• **Exercise task**:
Copy out every line of the listing below that contains the word "dimensions".
--- start of Records shown ---
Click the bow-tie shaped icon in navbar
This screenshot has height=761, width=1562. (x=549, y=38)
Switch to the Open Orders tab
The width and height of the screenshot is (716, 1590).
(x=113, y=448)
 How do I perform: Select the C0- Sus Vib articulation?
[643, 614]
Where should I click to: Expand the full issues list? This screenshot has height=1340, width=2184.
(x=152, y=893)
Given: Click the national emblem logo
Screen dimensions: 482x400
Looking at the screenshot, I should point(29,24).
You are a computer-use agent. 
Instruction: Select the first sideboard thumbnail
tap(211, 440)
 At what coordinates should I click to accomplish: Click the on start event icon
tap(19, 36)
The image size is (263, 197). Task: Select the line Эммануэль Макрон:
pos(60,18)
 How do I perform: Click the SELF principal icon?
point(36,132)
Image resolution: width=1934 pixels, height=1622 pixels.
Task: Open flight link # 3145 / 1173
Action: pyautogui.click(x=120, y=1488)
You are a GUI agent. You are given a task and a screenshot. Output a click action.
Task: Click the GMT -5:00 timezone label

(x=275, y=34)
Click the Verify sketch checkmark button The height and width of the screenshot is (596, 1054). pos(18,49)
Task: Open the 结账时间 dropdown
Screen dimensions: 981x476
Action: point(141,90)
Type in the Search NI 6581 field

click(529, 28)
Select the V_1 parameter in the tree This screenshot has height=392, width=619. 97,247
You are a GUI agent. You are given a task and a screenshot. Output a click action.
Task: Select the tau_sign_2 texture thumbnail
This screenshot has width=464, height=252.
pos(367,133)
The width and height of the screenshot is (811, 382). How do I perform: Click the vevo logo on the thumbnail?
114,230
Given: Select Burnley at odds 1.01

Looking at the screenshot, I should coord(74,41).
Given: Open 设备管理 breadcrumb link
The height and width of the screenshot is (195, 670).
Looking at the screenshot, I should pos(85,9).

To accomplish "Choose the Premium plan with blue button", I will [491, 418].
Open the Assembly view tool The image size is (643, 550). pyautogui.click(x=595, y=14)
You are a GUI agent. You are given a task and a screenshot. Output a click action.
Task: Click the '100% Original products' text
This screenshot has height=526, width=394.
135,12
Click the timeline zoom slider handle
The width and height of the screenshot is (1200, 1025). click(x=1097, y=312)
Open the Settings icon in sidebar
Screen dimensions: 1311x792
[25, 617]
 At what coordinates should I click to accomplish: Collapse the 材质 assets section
--- end of Records shown ---
• **Full solution**:
Screen dimensions: 482x400
Screen dimensions: 981x476
Screen dimensions: 1311x792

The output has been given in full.